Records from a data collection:
#####
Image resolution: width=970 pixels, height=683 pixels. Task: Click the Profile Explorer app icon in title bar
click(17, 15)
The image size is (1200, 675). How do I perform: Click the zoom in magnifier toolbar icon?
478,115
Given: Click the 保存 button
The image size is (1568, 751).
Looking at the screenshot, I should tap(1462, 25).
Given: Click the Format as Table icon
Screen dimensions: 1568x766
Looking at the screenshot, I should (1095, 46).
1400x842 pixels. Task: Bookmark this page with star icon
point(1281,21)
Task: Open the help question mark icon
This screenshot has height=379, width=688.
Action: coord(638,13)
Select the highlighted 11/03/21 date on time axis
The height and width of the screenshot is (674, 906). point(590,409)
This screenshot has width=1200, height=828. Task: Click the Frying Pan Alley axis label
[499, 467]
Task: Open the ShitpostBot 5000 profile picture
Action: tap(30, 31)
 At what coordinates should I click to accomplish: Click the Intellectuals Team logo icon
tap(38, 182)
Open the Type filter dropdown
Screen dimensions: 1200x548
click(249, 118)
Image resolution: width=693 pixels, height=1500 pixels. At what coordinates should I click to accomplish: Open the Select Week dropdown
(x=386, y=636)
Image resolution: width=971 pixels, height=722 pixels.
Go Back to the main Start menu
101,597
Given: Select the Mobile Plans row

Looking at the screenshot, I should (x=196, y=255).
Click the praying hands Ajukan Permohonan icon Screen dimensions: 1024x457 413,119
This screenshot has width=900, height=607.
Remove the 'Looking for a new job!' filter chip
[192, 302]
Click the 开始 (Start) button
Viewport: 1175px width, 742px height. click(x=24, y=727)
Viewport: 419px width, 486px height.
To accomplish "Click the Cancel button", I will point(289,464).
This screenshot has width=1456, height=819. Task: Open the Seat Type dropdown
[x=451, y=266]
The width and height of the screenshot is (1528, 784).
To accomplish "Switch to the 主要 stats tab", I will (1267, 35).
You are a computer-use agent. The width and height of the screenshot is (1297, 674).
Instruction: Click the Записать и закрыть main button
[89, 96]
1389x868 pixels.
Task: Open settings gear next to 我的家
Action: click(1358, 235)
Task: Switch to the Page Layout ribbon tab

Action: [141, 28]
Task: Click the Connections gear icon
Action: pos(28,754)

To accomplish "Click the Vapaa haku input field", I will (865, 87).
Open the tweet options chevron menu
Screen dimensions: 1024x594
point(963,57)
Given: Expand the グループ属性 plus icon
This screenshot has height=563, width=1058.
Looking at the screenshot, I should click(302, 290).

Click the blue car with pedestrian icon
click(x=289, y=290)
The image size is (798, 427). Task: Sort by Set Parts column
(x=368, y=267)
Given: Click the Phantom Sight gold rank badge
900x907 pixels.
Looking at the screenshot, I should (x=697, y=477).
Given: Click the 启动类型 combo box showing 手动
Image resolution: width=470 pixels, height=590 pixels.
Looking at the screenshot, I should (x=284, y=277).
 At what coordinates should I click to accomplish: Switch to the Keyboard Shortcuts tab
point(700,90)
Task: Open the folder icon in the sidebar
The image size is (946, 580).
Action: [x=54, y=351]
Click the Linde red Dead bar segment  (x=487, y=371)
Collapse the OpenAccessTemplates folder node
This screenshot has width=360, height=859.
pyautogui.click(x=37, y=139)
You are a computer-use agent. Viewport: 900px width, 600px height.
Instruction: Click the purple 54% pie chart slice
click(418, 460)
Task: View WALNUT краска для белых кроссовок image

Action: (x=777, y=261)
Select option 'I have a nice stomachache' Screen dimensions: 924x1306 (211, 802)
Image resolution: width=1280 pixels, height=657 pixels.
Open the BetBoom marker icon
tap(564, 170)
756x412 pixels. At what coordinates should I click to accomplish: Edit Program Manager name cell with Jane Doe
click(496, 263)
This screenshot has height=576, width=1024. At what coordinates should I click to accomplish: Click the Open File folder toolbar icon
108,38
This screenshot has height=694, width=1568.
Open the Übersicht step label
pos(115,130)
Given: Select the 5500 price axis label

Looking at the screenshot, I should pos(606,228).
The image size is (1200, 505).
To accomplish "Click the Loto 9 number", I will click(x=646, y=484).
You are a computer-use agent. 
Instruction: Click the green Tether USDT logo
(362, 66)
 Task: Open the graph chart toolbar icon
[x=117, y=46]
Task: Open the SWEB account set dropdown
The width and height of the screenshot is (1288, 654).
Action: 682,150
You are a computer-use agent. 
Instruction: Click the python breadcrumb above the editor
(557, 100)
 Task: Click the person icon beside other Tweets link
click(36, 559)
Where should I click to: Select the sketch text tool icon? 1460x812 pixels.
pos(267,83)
#####
● **WORK TO BE COMPLETED**: Your task is to transcribe exactly the lines from the one with "Given: Select the 5500 price axis label" through the end of the data, both included, and nothing besides.

● **ANSWER AREA**:
Given: Select the 5500 price axis label

Looking at the screenshot, I should pos(606,228).
The image size is (1200, 505).
To accomplish "Click the Loto 9 number", I will click(x=646, y=484).
You are a computer-use agent. 
Instruction: Click the green Tether USDT logo
(362, 66)
 Task: Open the graph chart toolbar icon
[x=117, y=46]
Task: Open the SWEB account set dropdown
The width and height of the screenshot is (1288, 654).
Action: 682,150
You are a computer-use agent. 
Instruction: Click the python breadcrumb above the editor
(557, 100)
 Task: Click the person icon beside other Tweets link
click(36, 559)
Where should I click to: Select the sketch text tool icon? 1460x812 pixels.
pos(267,83)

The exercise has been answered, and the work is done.